| WHAT YOU HAVE TO DO |
Give back exactly the lines from the one containing "BECOME A MEMBER (1202, 39)" through the end of the records, including both, and no others.

| DATASET |
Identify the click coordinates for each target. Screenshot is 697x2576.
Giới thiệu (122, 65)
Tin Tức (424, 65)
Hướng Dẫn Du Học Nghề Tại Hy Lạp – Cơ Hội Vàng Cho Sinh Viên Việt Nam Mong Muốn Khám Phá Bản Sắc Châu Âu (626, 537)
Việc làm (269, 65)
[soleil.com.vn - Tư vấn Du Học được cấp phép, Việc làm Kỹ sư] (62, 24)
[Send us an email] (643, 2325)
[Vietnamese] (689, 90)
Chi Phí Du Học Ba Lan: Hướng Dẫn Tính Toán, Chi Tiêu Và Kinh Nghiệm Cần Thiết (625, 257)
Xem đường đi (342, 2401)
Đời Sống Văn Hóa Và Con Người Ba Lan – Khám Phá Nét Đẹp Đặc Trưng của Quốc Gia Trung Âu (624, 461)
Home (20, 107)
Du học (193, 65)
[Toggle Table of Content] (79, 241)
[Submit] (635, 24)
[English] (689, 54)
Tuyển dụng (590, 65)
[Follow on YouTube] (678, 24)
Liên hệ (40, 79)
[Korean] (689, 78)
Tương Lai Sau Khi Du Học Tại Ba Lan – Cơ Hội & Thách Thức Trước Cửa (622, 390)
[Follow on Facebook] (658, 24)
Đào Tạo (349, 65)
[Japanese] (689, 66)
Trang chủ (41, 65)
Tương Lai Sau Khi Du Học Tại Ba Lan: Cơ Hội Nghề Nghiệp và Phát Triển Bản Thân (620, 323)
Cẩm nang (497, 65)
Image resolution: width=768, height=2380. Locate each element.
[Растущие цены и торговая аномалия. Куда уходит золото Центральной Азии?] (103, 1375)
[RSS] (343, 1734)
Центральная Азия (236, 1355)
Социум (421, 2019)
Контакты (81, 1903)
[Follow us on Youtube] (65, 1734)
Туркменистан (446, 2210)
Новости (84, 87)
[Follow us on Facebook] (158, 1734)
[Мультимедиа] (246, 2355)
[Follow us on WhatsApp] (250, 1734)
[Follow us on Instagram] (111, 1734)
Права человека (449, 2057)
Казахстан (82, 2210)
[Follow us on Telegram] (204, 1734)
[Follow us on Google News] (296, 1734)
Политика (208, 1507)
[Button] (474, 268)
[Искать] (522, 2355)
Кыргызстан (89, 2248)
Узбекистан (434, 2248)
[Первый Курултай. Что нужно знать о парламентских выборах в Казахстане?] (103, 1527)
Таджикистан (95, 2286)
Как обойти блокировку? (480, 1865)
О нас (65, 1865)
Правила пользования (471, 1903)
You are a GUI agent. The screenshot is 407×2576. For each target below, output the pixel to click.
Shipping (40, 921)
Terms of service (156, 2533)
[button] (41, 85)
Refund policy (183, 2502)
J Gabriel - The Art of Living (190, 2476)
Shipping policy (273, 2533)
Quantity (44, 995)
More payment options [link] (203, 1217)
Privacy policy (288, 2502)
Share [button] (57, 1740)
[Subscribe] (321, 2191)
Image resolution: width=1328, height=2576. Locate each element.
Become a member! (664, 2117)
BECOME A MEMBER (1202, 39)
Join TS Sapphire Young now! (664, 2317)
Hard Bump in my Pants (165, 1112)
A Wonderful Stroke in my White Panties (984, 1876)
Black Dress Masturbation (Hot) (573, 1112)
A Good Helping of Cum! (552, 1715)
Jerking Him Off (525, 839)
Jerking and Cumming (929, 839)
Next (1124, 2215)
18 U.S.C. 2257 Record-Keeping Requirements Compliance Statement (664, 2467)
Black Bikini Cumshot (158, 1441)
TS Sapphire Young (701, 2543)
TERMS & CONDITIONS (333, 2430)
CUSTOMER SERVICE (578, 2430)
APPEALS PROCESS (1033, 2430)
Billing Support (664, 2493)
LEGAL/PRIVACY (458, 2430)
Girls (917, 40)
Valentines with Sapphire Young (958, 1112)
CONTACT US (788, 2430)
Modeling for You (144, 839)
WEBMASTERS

| SOLUTION FOR THIS PROBLEM |
BECOME A MEMBER (1202, 39)
Join TS Sapphire Young now! (664, 2317)
Hard Bump in my Pants (165, 1112)
A Wonderful Stroke in my White Panties (984, 1876)
Black Dress Masturbation (Hot) (573, 1112)
A Good Helping of Cum! (552, 1715)
Jerking Him Off (525, 839)
Jerking and Cumming (929, 839)
Next (1124, 2215)
18 U.S.C. 2257 Record-Keeping Requirements Compliance Statement (664, 2467)
Black Bikini Cumshot (158, 1441)
TS Sapphire Young (701, 2543)
TERMS & CONDITIONS (333, 2430)
CUSTOMER SERVICE (578, 2430)
APPEALS PROCESS (1033, 2430)
Billing Support (664, 2493)
LEGAL/PRIVACY (458, 2430)
Girls (917, 40)
Valentines with Sapphire Young (958, 1112)
CONTACT US (788, 2430)
Modeling for You (144, 839)
WEBMASTERS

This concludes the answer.